Com a catástrofe climática e humanitária no Rio Grande do Sul, milhares de profissionais estão sem condições de ir trabalhar, seja por questões de deslocamento, por estarem desabrigados, ou outras razões. Com isso, muitos estão preocupados com a manutenção da própria renda, tendo em vista que não há previsão de quando a situação no Estado voltará à normalidade – e os impactos das enchentes seguirão surtindo efeito por muito tempo.
Denúncias relacionadas a isso foram registradas neste mês de maio. Segundo o advogado trabalhista Jonatan Teixeira, como não há previsão legal para essas situações, deve prevalecer o bom senso entre os empregadores, para definir alternativas e medidas trabalhistas que sejam justas para ambos os lados:
— Estamos vivendo uma situação excepcional. Em muitos casos, o empregado não consegue sair de casa, ou enfrenta questões de deslocamento, ou até mesmo não consegue manter as condições de higiene mínimas para ir trabalhar. São situações que não acontecem por culpa do trabalhador. Por isso, sugere-se que se adote o bom senso, para que não haja desconto no salário — explica.
Conforme o artigo 473 da Consolidação das Leis do Trabalho (CLT), o empregado poderá deixar de comparecer ao trabalho sem prejuízo no salário em situações como: falecimento do cônjuge, casamento, nascimento de filho, doação de sangue, serviço militar, doença ou acidente de trabalho, entre outros.

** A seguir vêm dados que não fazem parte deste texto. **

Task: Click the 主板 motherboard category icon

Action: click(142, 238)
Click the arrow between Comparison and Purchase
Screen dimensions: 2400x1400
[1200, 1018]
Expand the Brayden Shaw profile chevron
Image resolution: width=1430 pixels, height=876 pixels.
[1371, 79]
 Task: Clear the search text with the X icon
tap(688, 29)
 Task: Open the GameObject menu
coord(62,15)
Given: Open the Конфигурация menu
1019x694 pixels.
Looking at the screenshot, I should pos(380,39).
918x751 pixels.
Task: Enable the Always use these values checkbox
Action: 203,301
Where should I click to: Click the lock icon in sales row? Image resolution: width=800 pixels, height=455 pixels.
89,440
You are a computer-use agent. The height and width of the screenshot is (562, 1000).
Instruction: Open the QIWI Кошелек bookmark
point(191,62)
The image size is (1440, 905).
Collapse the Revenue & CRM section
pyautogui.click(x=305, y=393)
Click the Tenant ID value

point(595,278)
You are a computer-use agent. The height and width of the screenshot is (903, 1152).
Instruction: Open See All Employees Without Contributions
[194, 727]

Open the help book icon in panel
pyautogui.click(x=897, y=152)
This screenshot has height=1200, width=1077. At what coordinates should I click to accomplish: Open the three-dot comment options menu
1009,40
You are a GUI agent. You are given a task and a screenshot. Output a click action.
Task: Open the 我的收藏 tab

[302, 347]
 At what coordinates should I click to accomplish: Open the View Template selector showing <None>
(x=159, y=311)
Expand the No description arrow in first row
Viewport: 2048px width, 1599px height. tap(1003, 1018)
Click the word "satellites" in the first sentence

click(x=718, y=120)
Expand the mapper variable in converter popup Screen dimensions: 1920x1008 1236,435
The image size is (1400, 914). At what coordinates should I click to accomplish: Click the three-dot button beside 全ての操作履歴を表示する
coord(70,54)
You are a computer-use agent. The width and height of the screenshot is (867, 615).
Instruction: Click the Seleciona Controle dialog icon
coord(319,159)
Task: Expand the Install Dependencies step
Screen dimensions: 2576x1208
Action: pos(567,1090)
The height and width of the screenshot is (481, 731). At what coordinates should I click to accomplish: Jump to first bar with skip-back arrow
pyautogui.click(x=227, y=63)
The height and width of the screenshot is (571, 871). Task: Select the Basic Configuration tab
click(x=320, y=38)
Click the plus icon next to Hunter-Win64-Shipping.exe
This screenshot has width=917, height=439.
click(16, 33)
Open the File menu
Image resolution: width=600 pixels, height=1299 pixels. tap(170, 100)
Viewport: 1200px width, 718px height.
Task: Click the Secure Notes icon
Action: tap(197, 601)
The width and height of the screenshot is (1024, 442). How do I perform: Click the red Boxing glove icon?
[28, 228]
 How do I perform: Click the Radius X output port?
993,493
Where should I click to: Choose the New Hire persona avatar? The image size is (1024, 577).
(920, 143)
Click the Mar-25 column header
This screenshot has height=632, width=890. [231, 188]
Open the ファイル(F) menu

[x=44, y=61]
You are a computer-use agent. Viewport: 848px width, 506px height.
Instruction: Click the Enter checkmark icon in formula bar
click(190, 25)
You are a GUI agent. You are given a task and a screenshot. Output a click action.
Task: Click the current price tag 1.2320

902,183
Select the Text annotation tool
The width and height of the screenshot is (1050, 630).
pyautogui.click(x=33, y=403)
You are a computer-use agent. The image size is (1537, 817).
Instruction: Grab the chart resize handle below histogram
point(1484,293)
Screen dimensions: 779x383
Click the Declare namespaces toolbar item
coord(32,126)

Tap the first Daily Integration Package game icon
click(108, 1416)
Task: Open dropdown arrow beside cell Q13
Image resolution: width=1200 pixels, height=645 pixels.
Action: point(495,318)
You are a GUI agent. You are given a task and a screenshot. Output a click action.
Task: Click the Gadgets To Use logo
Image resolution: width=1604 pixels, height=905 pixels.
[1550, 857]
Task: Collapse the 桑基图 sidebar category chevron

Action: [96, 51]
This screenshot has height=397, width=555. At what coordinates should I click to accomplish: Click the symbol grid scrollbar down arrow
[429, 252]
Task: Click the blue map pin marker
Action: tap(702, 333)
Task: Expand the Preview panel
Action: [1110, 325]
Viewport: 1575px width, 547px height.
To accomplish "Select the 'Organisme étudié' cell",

Desastres naturais, como enchentes, não constam na legislação como justificativa para faltar ao trabalho. Ou seja, em teoria, o funcionário pode ter o salário descontado caso não compareça ao serviço por esse motivo. Por isso, as empresas devem tomar medidas excepcionais para não causar prejuízo aos colaboradores impactados pela tragédia.
Implementação de banco de horas, adoção de regime de horas extras diferenciado e antecipação de férias são opções elencadas pelo advogado. A recomendação é endossada pelo Ministério Público do Trabalho (MPT/RS). No início de maio, quando começou a crise, o órgão criou grupo de trabalho focado no enfrentamento de questões da calamidade pública.
Desde então, o MPT/RS vem divulgando orientações às empresas e trabalhadores para lidar com esse cenário. No dia 10 de maio, o órgão expediu uma recomendação com uma série de medidas que as organizações podem adotar, como a flexibilização da jornada de trabalho, implementação do teletrabalho, antecipação de férias individuais, concessão de férias coletivas, aproveitamento e antecipação de feriados e adoção de banco de horas.
O documento destaca, ainda, que seja privilegiado “o diálogo social prévio na implantação de medidas de impacto aos trabalhadores e medidas trabalhistas alternativas, com objetivo de estimular as negociações e composições coletivas, para viabilizar a adequação aos diversos setores de atividade econômica, localidades e peculiaridades regionais”.
Quanto ao prazo, não existe limite de dias previsto na legislação para ausência ao trabalho por conta das condições climáticas. Trata-se de uma situação que pode durar semanas ou meses. Por isso, uma possibilidade é estabelecer prazo de 90 dias para os critérios emergenciais e, se for o caso, prorrogar por 90 dias, como foi feito na pandemia de covid-19, segundo Jonatan.
Profissionais impedidos de comparecer ao trabalho por conta da situação de calamidade podem obter atestados junto aos órgãos de Defesa Civil dos municípios. Essa medida foi criada com o objetivo de preservar a remuneração de funcionários que estão desalojados, desabrigados ou com problemas de deslocamento em meio às enchentes.
Porto Alegre, Canoas, Gravataí, Eldorado do Sul, Harmonia, Montenegro, Novo Hamburgo, São Leopoldo, São Sebastião do Caí e Venâncio Aires são alguns dos municípios que já emitem o documento. O MPT/RS e a Federação das Associações de Municípios do Rio Grande do Sul (Famurs) orientam que as prefeituras passem a emitir o documento, que deve servir como comprovação para quem não conseguir comparecer ao trabalho em decorrência da enchente.
— Muitas empresas ficam na dúvida se devem aceitar ou não esse documento da Defesa Civil. Embora isso não esteja na lei, por ser uma situação excepcional, existe uma orientação do próprio Ministério Público do Trabalho para que esse atestado seja adotado. Esse documento deve servir como declaração de que a pessoa foi impactada pelas enchentes, deve ser aceitado pelas empresas como comprovação — ressalta Jonatan Teixeira. (Fonte: Gaúcha ZH).